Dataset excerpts
----------

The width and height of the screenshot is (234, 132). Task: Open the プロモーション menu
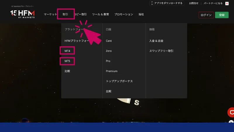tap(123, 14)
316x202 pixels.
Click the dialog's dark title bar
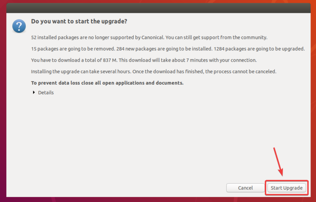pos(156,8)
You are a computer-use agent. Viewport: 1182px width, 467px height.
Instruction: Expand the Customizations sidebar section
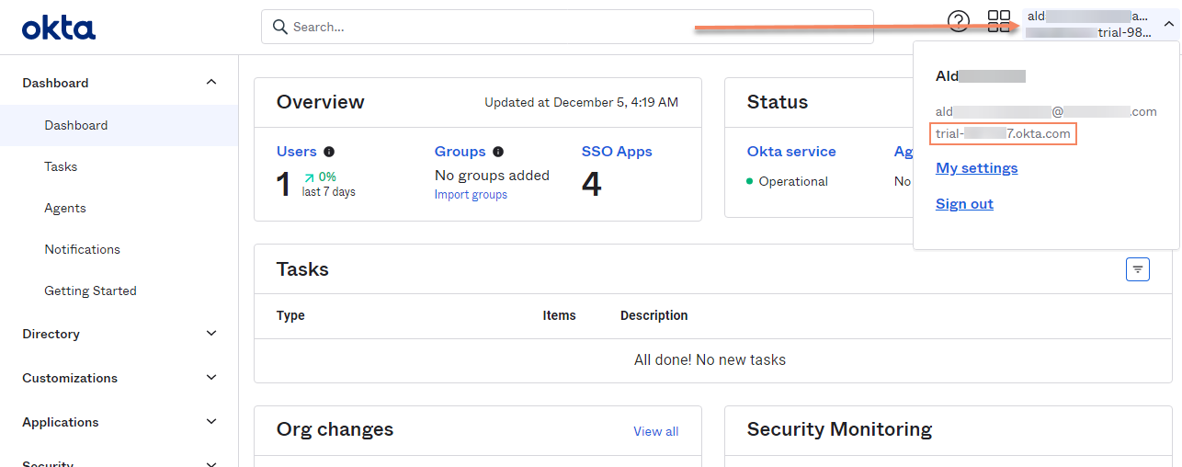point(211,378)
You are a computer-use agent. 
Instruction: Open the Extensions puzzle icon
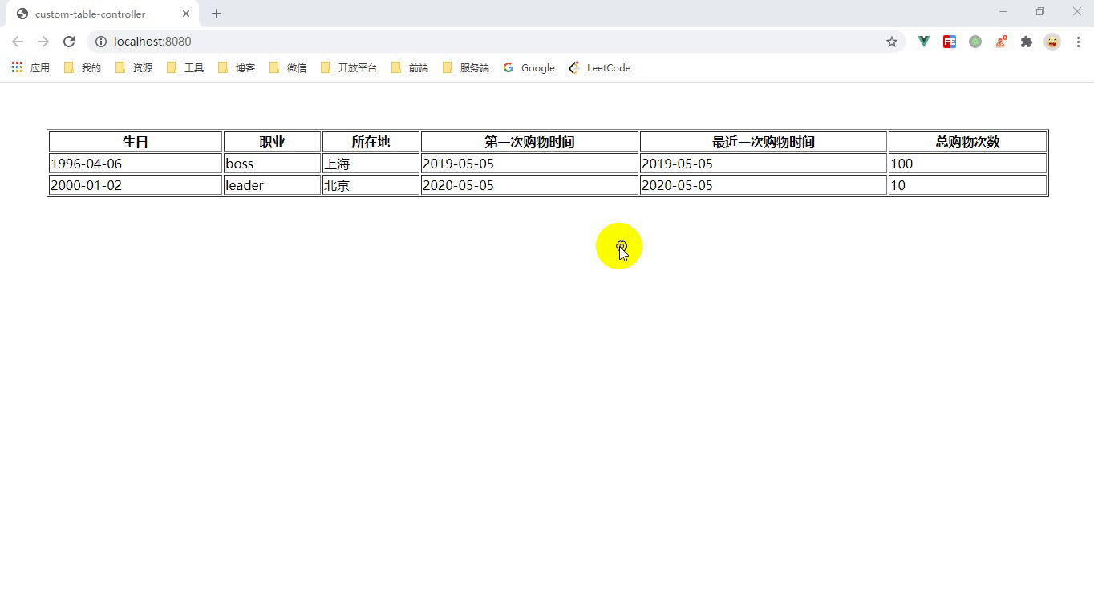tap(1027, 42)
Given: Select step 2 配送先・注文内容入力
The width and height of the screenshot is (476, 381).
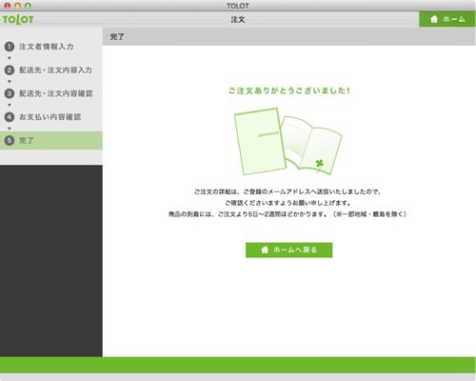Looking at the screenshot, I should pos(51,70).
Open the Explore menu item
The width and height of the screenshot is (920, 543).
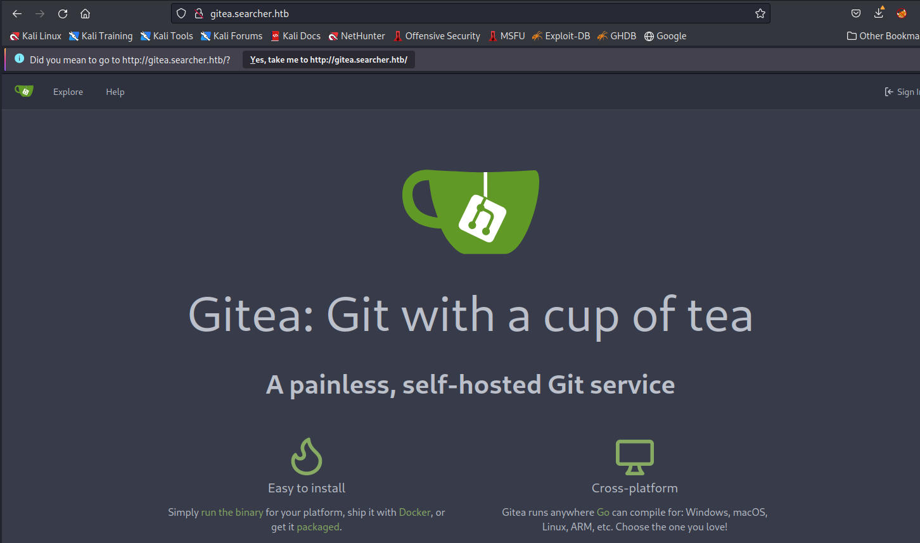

----------

Beginning with the line that has "The width and height of the screenshot is (476, 381).", repeat each remaining line of the data above word for word, keeping pictures out.

The width and height of the screenshot is (476, 381).
Looking at the screenshot, I should pos(51,70).
Open the Explore menu item
The width and height of the screenshot is (920, 543).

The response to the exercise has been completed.